**What you should do**
All lines in the material below that contain "will" should be located and copied.

· · · ·

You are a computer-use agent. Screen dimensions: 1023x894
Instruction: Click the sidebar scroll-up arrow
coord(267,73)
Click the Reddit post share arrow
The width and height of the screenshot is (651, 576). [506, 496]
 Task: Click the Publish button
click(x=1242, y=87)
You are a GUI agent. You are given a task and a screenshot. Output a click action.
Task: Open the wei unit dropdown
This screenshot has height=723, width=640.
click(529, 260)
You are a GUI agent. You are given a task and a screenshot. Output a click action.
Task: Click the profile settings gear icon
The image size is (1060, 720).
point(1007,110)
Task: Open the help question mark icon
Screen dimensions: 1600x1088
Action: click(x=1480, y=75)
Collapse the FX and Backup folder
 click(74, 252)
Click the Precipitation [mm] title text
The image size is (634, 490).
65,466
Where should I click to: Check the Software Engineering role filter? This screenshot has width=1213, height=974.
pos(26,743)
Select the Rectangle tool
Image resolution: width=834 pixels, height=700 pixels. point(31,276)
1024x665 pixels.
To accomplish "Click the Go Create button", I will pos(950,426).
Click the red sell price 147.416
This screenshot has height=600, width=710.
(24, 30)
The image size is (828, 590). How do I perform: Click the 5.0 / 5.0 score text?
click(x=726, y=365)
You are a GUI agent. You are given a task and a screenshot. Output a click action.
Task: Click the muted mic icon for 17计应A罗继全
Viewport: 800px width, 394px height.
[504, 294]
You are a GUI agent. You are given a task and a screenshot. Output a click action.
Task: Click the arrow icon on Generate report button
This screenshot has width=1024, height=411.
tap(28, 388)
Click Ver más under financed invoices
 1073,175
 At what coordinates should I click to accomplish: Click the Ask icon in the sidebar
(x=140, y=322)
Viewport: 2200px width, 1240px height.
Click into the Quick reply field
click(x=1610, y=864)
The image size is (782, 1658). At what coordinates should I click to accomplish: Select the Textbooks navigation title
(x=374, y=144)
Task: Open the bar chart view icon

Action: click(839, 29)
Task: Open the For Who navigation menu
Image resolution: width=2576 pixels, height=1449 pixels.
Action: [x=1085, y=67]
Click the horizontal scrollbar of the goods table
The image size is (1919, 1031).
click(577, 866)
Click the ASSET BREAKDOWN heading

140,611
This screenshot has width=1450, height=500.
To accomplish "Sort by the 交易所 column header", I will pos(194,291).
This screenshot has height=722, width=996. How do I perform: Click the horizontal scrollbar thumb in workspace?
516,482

· · · ·

**Response for this exercise**
To accomplish "Click the Go Create button", I will pos(950,426).
To accomplish "Sort by the 交易所 column header", I will pos(194,291).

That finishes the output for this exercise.